Ce camp de "Oranienburg-Sachsenhausen, où furent détenus 8 000 Français, est l'un des camps de concentration les moins connus chez nous.

Il fut pourtant le quartier général de l'inspection centrale SS et le coeur même du système concentrationnaire nazi : on y expérimentait les méthodes d'extermination massive appliquées ensuite dans les autres camps ; les détenus y servaient de cobayes pour des "études" pseudo-médicales.

Sachso, qui vit passer 200 000 prisonniers de vingt nationalités, Jackie Spinner y restera près d'un an.

En avril 1945, alors que les Russes sont à 30 km, les nazis décident d'évacuer le camp par marche forcée dans des conditions épouvantables. Les 30.000 détenus, dont Jackie Spinner, se mettent en route pour une marche de 12 jours

Il y aura environ 6000 morts.

Parmi-eux, le matricule 116.901 de Jackie Spinner.

On sait, par le témoignage de survivants que malgré son jeune âge il a eu pendant sa captivité une conduite exemplaire et digne. Il a agi en parfait patriote.

D'autres dourois appartenant au même réseau ne sont pas revenus de captivité. Je tiens particulièrement que leurs noms soient également cités ce matin.
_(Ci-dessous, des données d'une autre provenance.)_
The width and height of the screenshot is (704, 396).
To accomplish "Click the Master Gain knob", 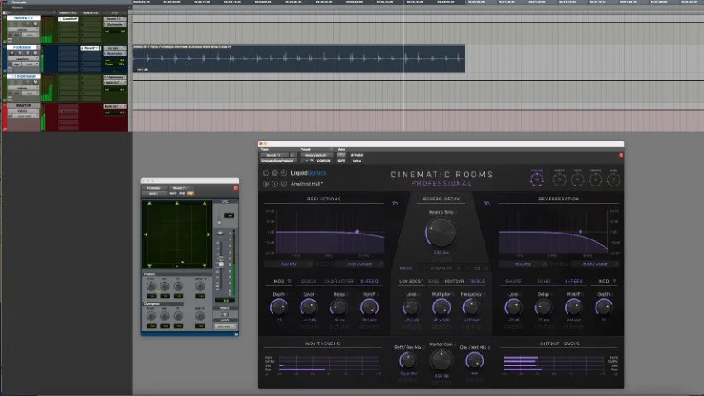I will click(441, 360).
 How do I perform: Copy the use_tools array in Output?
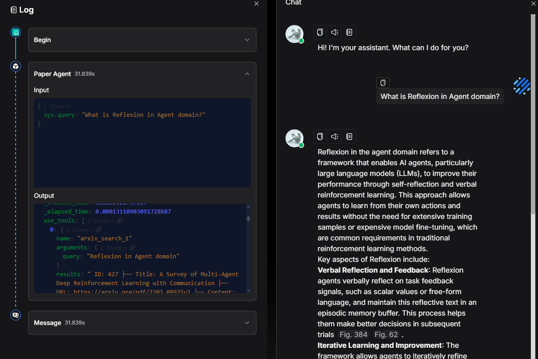[120, 221]
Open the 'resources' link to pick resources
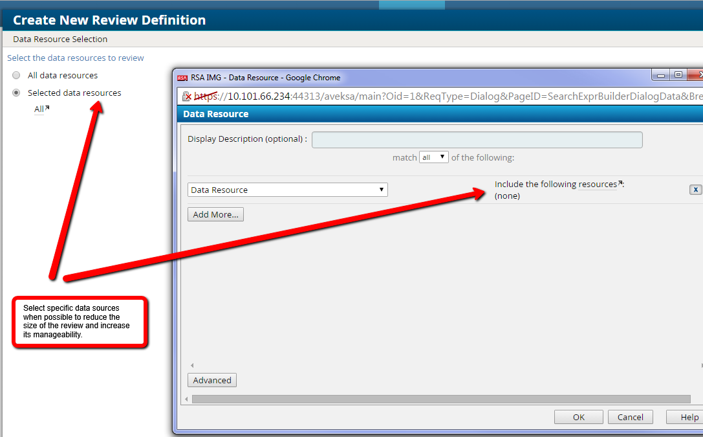 598,185
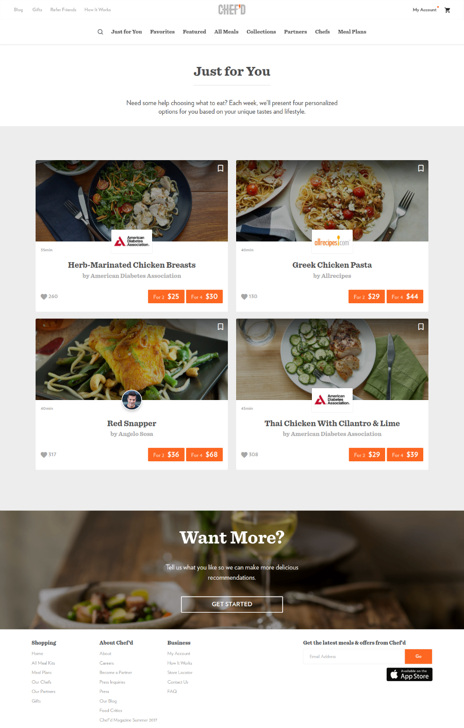
Task: Bookmark Herb-Marinated Chicken Breasts meal
Action: [220, 168]
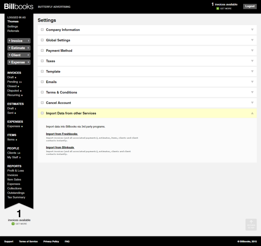Screen dimensions: 261x246
Task: Click the Import from Blinksale link
Action: click(60, 147)
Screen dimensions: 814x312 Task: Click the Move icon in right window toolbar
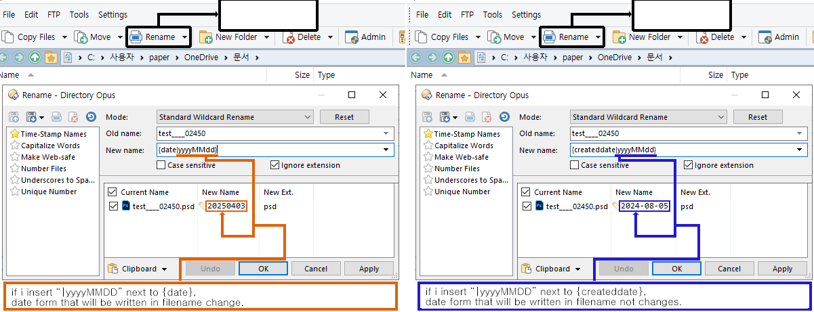(x=495, y=37)
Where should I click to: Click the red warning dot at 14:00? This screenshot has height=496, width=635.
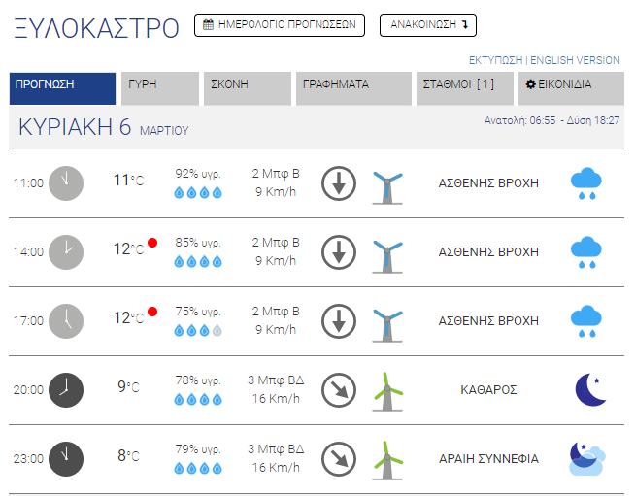[x=152, y=243]
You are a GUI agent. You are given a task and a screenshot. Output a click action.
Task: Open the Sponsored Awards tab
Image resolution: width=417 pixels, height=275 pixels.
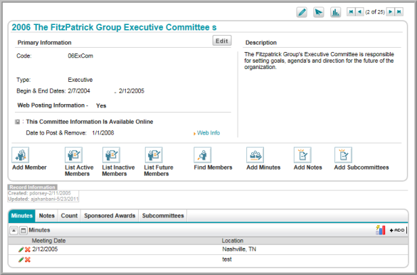110,216
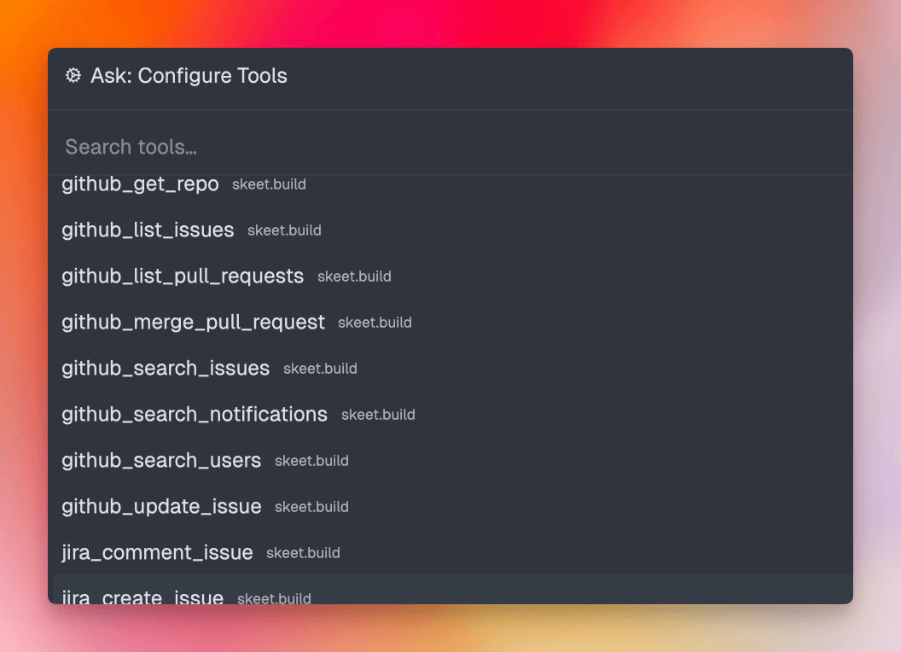Click the Ask: Configure Tools title text
The width and height of the screenshot is (901, 652).
point(189,76)
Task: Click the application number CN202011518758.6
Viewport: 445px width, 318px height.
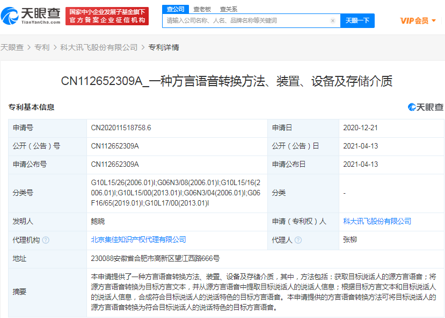Action: (x=121, y=128)
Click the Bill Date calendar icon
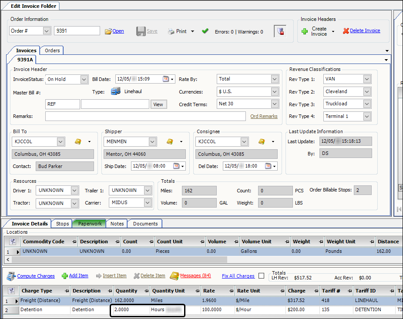Viewport: 403px width, 319px height. (x=166, y=79)
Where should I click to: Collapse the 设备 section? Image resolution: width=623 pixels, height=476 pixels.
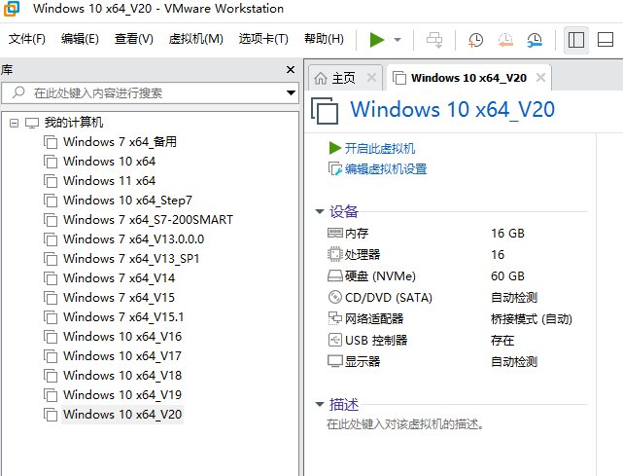click(319, 211)

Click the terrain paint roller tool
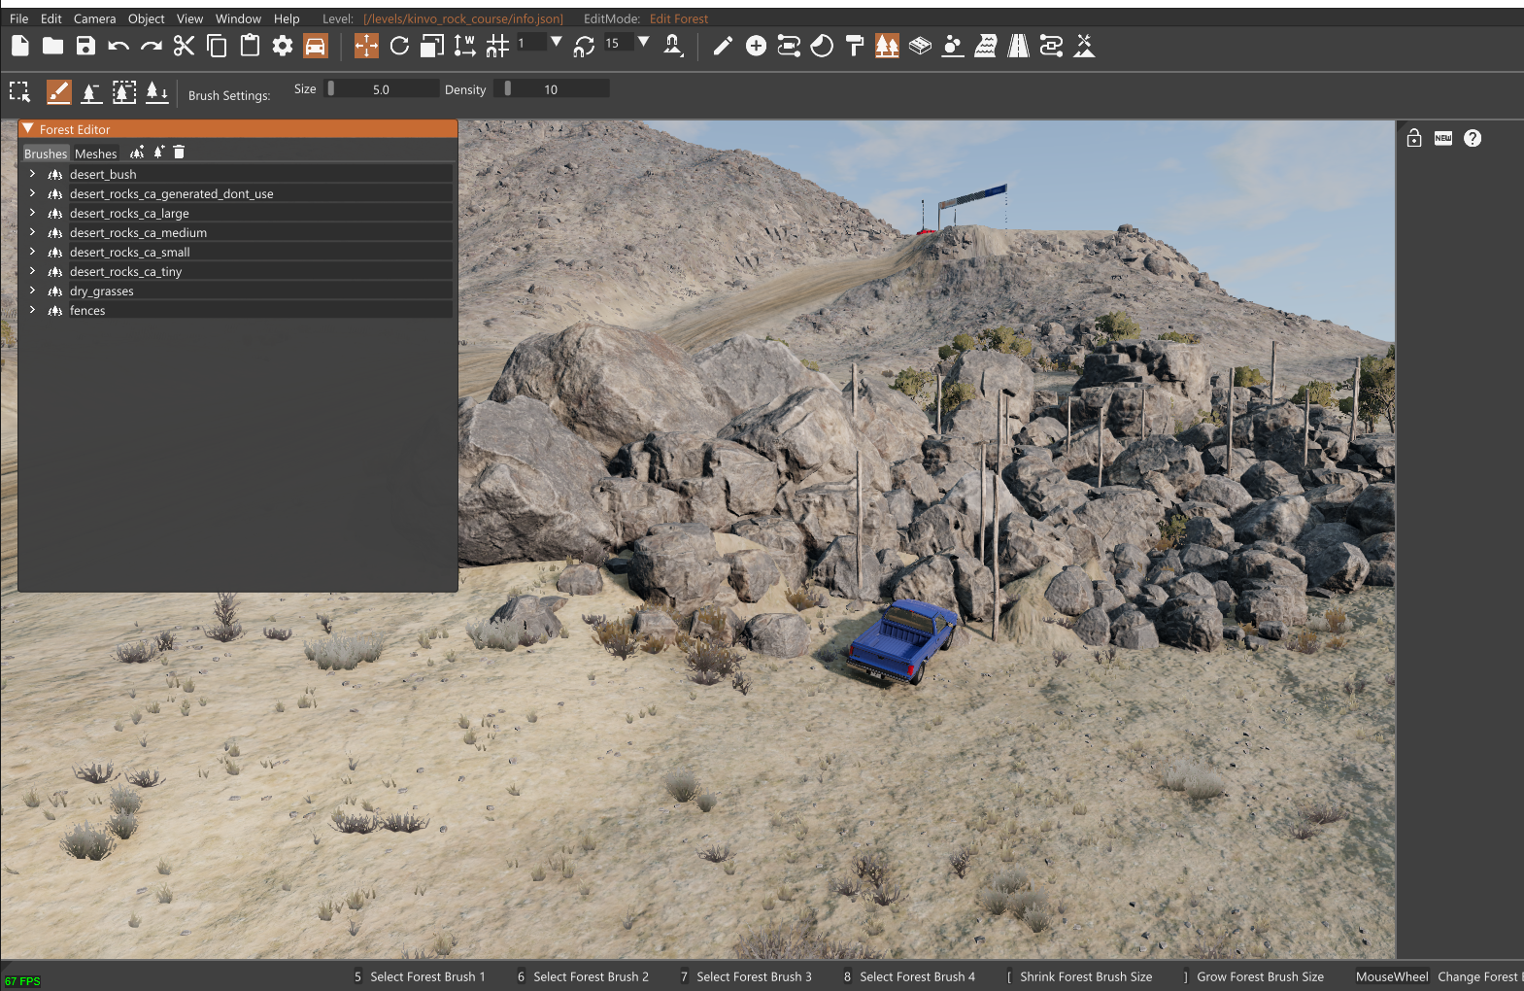click(855, 46)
Camille André, décédé en captivité. Victor Caudron d'Elouges, exécuté Jacques Dehem, décédé en captivité Emile Thomas, décédé en captivité.

Je remercie tous ceux qui sont là,aujourd'hui ici à Dour où au même moment sur nos monuments à Elouges, à Wihéries, à Petit Dour et à Blaugies. Je suis particulièrement heureux d'inaugurer, 65 ans après les faits tragiques que je viens de relater, une plaque commémorative à la mémoire de Jackie Spinner.

Puisse l'exemple de Jackie Spinner et de tous ceux qui comme lui ont fait preuve de courage et d'héroïsme, inspirer les uns et les autres.

Plus que jamais, il est nécessaire de mettre en exergue l'esprit de dévouement, de sacrifice, de bravoure, qu'un jeune tout-à-fait ordinaire de chez nous, a mis au service de notre patrie et de ceux qui peuvent y vivre aujourd'hui dans la liberté.

Carlo Di Antonio, Le 11 novembre 2009 A l'occasion de l'inauguration de la plaque commémorative de Jackie Spinner.